[start Source material]

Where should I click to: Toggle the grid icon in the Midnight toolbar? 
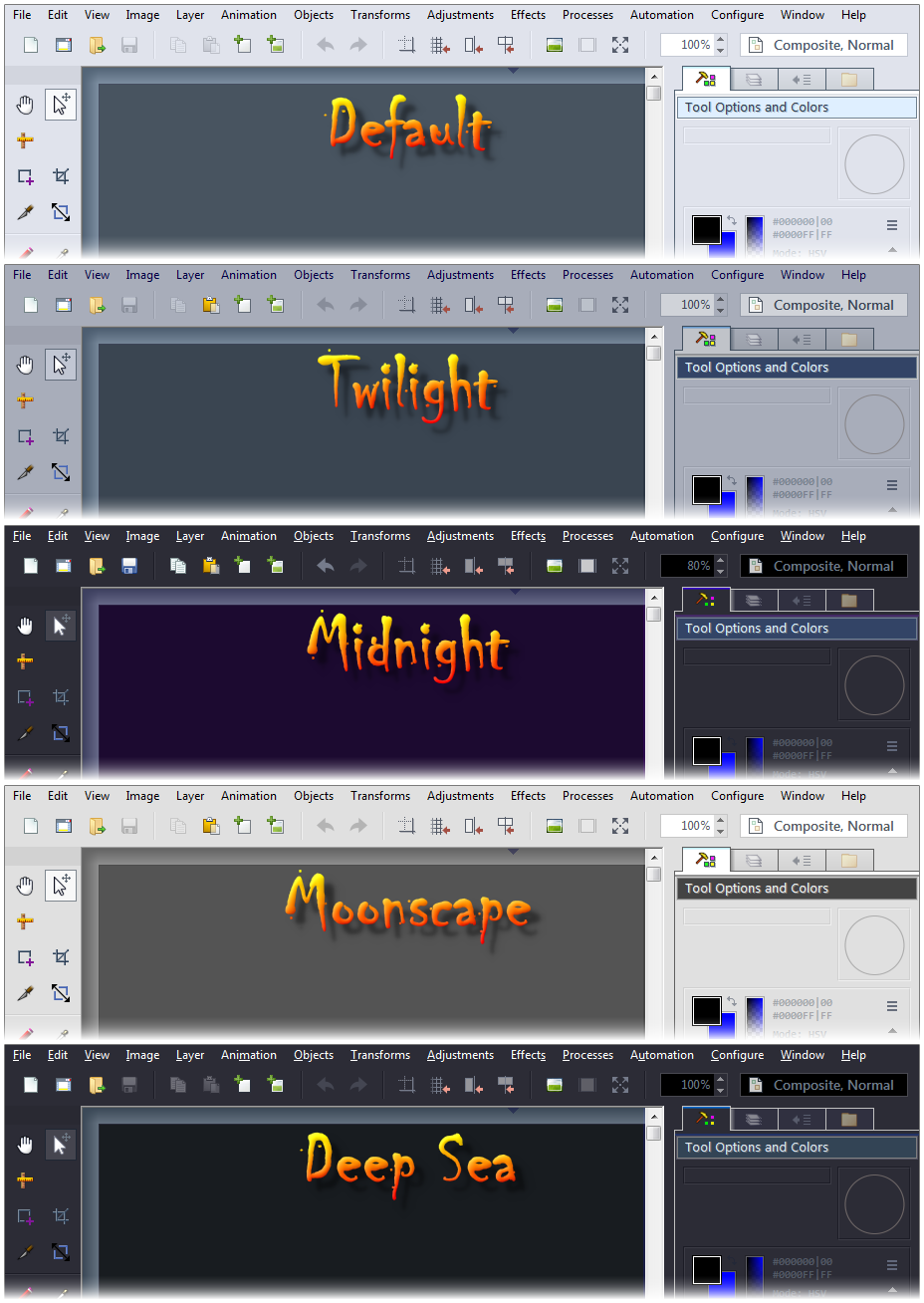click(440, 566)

[end Source material]
[start Source material]

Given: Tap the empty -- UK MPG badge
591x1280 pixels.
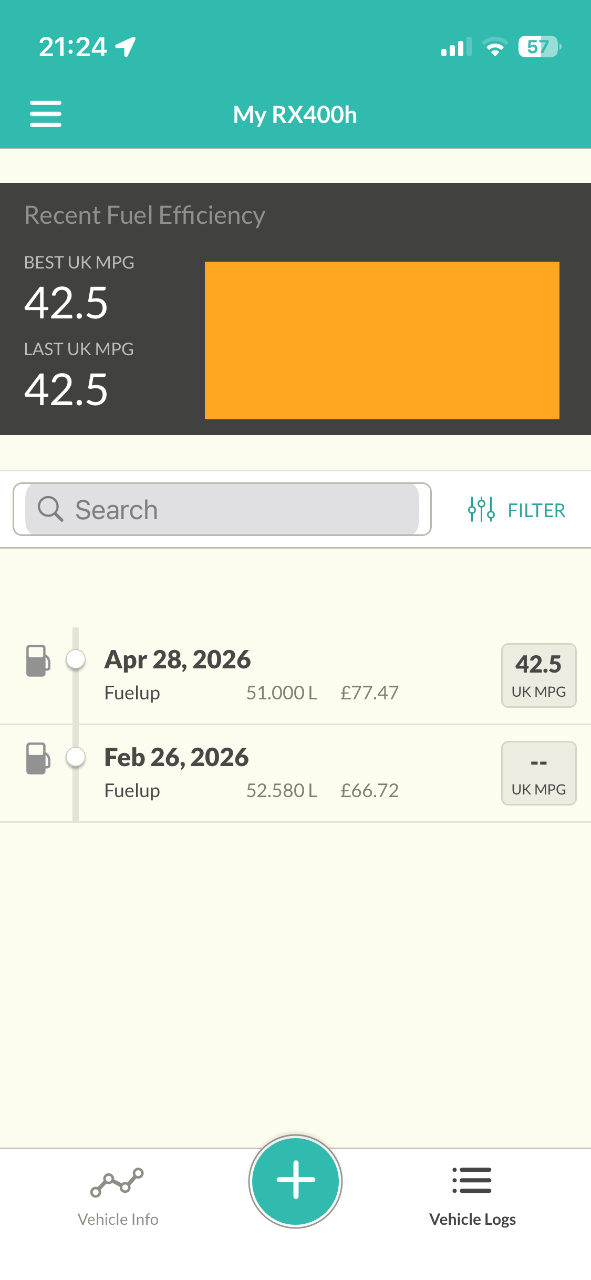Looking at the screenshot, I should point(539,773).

[end Source material]
[start Source material]

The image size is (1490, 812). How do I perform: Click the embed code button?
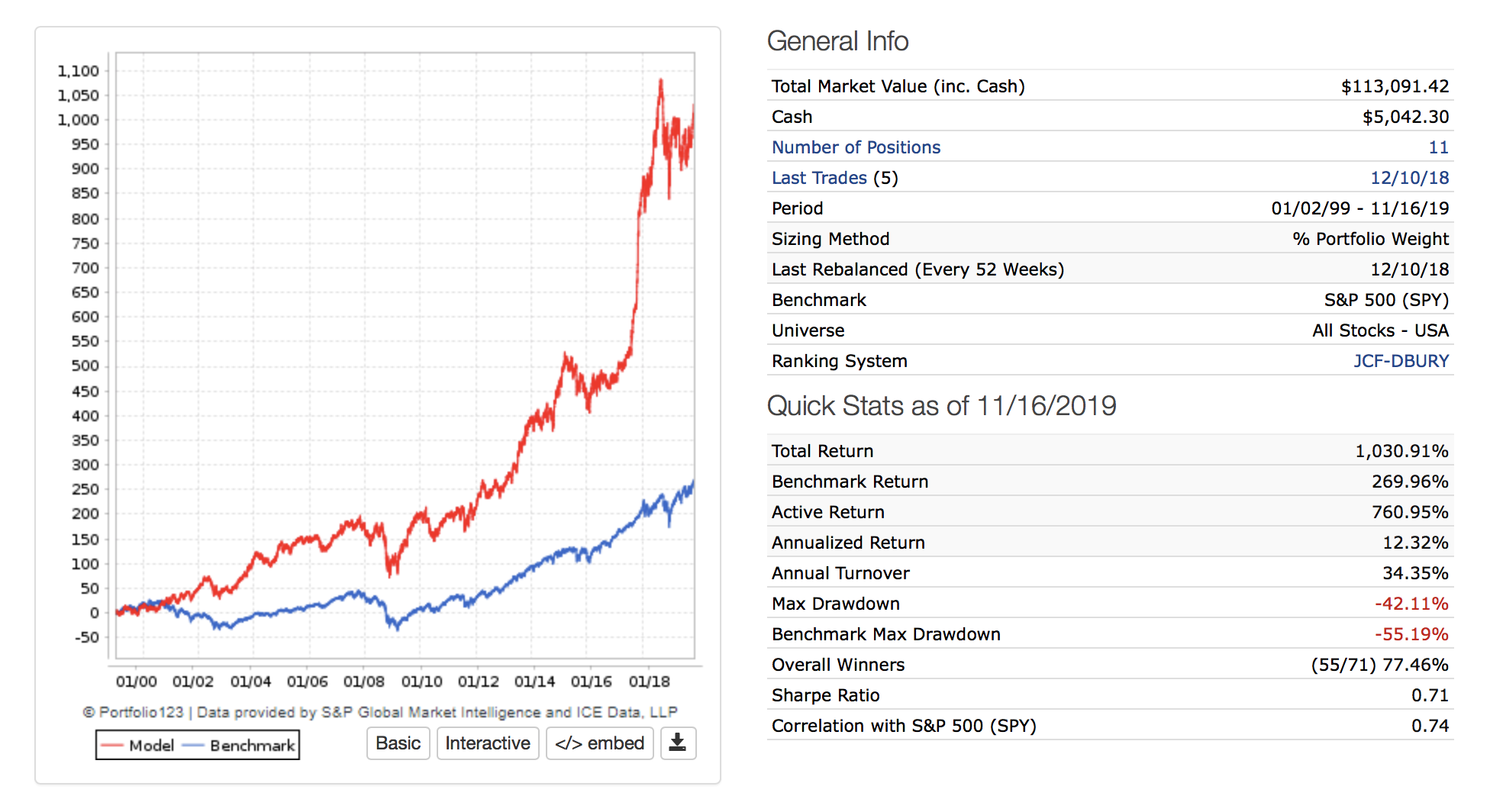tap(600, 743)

[end Source material]

What you are asked to do
Rewrite the rows between the line holding "Where should I" and the line holding "click(440, 566)", inclusive, switching "grid icon" to "list icon" and leaving everything else unchanged. Leave the pictures out of your answer.

Final result
Where should I click to: Toggle the list icon in the Midnight toolbar? 
click(440, 566)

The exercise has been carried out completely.